What is being asked: Show every line of the data that contains the string "will".

[Opening Provided entries section]

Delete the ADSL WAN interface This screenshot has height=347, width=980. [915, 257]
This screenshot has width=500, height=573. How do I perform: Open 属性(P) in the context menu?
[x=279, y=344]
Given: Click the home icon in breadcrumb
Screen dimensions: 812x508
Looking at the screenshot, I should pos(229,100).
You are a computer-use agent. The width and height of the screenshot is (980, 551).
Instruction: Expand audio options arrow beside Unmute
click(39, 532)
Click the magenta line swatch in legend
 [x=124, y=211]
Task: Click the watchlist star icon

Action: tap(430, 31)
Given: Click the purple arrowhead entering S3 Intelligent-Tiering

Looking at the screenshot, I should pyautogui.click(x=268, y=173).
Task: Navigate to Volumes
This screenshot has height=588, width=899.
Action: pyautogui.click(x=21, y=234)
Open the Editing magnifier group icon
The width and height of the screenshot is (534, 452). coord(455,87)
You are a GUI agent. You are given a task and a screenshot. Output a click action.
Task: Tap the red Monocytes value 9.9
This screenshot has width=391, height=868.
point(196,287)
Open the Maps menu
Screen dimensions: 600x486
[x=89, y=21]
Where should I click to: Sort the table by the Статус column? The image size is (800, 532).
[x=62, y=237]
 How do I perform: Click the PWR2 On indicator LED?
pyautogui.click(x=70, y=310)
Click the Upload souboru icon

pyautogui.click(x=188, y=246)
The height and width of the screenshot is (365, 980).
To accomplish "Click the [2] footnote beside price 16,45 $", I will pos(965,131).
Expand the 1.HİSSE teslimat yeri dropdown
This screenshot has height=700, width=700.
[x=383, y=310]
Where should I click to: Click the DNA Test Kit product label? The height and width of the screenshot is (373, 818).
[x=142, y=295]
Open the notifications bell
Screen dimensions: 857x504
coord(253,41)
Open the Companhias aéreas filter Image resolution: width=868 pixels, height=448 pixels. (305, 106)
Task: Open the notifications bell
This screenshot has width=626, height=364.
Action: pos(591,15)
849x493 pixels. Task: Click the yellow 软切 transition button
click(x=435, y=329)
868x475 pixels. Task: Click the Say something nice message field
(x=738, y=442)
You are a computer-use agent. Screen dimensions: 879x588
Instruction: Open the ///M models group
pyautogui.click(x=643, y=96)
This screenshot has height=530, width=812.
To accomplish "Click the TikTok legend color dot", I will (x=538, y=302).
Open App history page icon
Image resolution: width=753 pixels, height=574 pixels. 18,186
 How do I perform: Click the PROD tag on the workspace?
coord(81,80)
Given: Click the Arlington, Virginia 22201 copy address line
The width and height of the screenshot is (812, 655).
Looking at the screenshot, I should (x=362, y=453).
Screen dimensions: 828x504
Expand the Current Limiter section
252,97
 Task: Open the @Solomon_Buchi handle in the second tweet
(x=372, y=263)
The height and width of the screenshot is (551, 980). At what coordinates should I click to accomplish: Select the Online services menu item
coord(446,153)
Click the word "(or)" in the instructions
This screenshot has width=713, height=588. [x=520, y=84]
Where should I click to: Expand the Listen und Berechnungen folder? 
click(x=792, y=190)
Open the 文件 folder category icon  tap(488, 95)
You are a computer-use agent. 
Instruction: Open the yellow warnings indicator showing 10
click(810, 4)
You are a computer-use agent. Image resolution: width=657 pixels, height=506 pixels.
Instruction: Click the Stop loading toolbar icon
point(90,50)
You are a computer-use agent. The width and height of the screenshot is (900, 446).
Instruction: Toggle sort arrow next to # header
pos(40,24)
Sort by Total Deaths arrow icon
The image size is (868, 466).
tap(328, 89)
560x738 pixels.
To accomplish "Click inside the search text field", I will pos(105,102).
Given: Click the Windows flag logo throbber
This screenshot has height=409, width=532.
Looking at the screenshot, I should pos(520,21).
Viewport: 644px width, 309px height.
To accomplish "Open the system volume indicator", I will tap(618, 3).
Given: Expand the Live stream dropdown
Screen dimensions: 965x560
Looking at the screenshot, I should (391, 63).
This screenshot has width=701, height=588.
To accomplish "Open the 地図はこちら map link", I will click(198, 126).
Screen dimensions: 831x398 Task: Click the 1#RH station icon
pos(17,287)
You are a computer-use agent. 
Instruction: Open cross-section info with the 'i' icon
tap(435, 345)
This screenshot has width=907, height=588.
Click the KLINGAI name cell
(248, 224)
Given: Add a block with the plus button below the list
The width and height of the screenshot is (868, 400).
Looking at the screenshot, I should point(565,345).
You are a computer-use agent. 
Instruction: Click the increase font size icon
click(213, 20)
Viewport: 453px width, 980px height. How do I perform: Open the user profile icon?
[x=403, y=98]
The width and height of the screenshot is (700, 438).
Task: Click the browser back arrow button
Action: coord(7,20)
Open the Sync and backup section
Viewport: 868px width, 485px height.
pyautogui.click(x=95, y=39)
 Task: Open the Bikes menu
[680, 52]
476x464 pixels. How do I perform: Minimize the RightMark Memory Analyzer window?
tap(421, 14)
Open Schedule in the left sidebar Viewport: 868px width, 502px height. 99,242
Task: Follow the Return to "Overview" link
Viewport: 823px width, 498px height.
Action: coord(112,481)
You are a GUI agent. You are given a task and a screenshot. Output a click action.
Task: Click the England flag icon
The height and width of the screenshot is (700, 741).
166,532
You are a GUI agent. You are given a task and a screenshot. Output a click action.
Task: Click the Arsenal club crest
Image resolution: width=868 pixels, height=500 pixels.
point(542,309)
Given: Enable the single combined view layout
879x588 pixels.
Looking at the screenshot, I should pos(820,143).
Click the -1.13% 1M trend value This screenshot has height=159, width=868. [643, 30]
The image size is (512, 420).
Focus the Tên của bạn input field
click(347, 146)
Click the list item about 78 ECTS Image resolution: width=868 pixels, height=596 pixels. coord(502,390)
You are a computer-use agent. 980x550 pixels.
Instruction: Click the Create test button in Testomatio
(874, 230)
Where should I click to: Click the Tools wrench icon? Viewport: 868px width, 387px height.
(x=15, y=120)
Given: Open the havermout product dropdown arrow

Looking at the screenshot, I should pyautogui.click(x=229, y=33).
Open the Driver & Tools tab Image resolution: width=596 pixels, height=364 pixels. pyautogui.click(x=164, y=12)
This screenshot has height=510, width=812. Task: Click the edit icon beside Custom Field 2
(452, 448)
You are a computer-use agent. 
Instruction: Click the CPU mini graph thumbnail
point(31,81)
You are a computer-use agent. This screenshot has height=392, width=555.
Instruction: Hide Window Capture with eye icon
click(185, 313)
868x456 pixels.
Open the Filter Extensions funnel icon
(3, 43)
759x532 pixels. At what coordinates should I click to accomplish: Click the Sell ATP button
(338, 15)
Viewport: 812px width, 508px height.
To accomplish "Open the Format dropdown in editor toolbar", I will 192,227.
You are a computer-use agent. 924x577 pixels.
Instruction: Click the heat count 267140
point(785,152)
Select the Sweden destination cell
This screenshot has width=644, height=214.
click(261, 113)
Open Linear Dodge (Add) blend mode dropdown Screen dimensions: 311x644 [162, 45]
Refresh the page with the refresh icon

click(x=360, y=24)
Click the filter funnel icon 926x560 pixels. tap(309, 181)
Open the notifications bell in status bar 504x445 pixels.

[Closing Provided entries section]

Exercise solution:
To accomplish "Click the [2] footnote beside price 16,45 $", I will pos(965,131).
To accomplish "Click the TikTok legend color dot", I will (x=538, y=302).
To accomplish "Click inside the search text field", I will pos(105,102).
To accomplish "Open the system volume indicator", I will tap(618, 3).
To accomplish "Open the 地図はこちら map link", I will click(198, 126).
To accomplish "Open the Format dropdown in editor toolbar", I will 192,227.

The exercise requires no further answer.